OpenVINO Model server can be quite easily deployed in Kubernetes which can let scale the inference service horizontally and ensures high availability.
Below are described simple examples which are using NFS and GCS (Google Cloud Storage) and S3 as the storage for the models.
OpenVINO Model Server deployment in Kubernetes including the evaluation from gRPC client is demonstrated in the jupyter notebook demo. It enables serving of a pre-trained ResNet50 model quantized to INT8 precision.
There are many possible ways to arrange NFS storage for kubernetes pods. In this example it used a procedure described on https://github.com/kubernetes/examples/tree/master/staging/volumes/nfs
It can be applied in AWS, Azure and Google cloud environment. It assumes creating a persistentvolume
in a form of
GCE PD or AWS EBS or Azure Disk which is attached to nfs-server pod as a persistentvolumeclaim
.
While the nfs-server deployment and service are successfully created a new persistent volume can be created based on NFS resources which can be applied in all OpenVINO model server pods to serve the IR models.

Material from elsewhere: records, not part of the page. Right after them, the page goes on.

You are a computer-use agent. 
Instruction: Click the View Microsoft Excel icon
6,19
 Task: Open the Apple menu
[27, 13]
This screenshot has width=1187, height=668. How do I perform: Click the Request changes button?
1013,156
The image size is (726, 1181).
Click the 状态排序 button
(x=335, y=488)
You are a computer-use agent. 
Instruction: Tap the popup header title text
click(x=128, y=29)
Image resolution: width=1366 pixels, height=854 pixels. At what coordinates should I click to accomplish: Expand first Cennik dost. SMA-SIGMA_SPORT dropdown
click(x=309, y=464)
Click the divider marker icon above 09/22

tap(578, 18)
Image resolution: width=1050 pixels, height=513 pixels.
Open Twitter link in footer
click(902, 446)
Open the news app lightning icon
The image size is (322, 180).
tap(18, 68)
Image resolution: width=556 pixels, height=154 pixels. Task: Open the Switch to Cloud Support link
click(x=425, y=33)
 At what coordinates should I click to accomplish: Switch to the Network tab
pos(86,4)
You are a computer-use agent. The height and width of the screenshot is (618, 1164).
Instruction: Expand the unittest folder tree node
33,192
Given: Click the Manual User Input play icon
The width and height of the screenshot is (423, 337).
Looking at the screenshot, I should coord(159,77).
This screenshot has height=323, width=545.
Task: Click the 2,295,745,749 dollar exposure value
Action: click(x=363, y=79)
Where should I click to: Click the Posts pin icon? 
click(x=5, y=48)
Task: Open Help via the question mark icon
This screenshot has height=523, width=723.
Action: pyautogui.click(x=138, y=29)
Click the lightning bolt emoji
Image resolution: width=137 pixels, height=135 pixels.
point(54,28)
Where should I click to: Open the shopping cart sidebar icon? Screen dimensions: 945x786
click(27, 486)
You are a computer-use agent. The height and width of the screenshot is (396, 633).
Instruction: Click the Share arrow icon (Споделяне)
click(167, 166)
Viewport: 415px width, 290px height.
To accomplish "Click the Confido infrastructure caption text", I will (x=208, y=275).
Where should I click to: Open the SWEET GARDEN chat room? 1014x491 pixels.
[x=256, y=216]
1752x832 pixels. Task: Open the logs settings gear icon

# On GCE (create GCE PD PVC):
$ kubectl create -f examples/staging/volumes/nfs/provisioner/nfs-server-gce-pv.yaml
# On Azure (create Azure Disk PVC):
$ kubectl create -f examples/staging/volumes/nfs/provisioner/nfs-server-azure-pv.yaml
# Common steps after creating either GCE PD or Azure Disk PVC:
$ kubectl create -f examples/staging/volumes/nfs/nfs-server-rc.yaml
$ kubectl create -f examples/staging/volumes/nfs/nfs-server-service.yaml
# get the cluster IP of the server using the following command
$ kubectl describe services nfs-server
# use the NFS server IP to update nfs-pv.yaml and execute the following
$ kubectl create -f examples/staging/volumes/nfs/nfs-pv.yaml
$ kubectl create -f examples/staging/volumes/nfs/nfs-pvc.yaml
While those steps are completed there should be present persistentvolumenclaims
like below:
kubectl get persistentvolumeclaim
NAME STATUS VOLUME CAPACITY ACCESS MODES STORAGECLASS AGE
nfs Bound nfs 1Mi RWX 23h
nfs-pv-provisioning-demo Bound pvc-6de794af-b012-11e8-8916-42010a9c0142 200Gi RWO standard 1d
With that the nfs
claim can be applied for other pods in the kubernetes cluster.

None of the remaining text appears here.